-- start --

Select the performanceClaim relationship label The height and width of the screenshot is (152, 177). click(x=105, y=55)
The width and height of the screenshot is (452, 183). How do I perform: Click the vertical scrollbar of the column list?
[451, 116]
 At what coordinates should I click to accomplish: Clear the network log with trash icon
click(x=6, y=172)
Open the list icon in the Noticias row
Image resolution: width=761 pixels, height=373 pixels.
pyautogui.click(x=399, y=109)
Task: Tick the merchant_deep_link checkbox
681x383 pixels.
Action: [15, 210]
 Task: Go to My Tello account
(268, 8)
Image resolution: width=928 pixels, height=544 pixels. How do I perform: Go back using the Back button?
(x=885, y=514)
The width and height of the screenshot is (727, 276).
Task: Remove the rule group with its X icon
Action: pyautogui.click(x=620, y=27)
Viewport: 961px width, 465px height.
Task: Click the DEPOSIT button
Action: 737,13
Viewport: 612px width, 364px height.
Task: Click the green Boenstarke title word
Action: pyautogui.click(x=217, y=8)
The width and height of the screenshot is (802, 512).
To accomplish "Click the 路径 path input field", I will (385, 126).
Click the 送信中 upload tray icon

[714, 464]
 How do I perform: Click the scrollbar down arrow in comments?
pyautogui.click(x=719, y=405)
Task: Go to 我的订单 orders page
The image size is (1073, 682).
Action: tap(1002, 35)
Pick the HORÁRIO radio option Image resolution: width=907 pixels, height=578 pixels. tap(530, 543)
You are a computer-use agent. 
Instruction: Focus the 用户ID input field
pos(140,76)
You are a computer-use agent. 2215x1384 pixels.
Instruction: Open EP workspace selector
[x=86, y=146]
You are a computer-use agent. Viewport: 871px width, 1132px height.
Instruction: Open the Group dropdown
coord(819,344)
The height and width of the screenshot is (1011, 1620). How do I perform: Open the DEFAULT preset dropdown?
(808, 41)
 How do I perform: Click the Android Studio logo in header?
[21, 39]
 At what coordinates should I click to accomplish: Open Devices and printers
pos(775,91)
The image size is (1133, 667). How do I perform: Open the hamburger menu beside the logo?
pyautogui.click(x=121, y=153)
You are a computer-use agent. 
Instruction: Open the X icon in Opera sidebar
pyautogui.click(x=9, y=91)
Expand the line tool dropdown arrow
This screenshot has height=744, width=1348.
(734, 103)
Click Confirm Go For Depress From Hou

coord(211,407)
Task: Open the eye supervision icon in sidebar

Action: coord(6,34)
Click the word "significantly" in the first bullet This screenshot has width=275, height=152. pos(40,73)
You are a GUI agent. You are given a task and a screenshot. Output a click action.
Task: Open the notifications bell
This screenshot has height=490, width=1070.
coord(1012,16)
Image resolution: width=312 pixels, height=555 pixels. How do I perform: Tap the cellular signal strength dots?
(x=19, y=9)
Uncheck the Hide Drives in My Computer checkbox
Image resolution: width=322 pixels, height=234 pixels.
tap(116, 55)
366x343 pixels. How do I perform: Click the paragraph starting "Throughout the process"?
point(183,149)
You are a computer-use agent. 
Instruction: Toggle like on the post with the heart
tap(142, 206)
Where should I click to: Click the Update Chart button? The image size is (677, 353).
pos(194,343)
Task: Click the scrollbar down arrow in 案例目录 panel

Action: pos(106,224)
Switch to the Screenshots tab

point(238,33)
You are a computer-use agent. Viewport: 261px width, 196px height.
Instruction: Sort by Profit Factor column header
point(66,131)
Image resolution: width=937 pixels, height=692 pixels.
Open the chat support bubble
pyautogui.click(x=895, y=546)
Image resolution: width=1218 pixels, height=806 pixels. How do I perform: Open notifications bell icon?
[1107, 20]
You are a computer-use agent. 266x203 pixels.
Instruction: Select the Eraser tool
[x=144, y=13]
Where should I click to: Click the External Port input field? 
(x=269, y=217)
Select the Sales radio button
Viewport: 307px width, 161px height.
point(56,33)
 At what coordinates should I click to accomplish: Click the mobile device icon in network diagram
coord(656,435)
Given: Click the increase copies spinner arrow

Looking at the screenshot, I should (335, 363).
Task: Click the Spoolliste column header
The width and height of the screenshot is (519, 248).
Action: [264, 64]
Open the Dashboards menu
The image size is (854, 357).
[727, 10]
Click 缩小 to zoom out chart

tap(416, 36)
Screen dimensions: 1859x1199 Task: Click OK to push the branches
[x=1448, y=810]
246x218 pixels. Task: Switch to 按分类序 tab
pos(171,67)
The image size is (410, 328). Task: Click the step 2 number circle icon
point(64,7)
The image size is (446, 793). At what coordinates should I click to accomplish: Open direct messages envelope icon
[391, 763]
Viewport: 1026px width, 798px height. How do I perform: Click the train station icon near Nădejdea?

-- end --

### [REQUIRED TASK]
Shift every coordinate in the answers by adding 69 to each number, and write all the records out again, starting with the line containing "Task: Go to 我的订单 orders page" and going on through the line containing "[x=86, y=146]". Include the requests and leave everything else unchanged.

### [FINAL ANSWER]
Task: Go to 我的订单 orders page
The image size is (1073, 682).
Action: tap(1071, 104)
Pick the HORÁRIO radio option Image resolution: width=907 pixels, height=578 pixels. tap(599, 612)
You are a computer-use agent. 
Instruction: Focus the 用户ID input field
pos(209,145)
You are a computer-use agent. 2215x1384 pixels.
Instruction: Open EP workspace selector
[x=155, y=215]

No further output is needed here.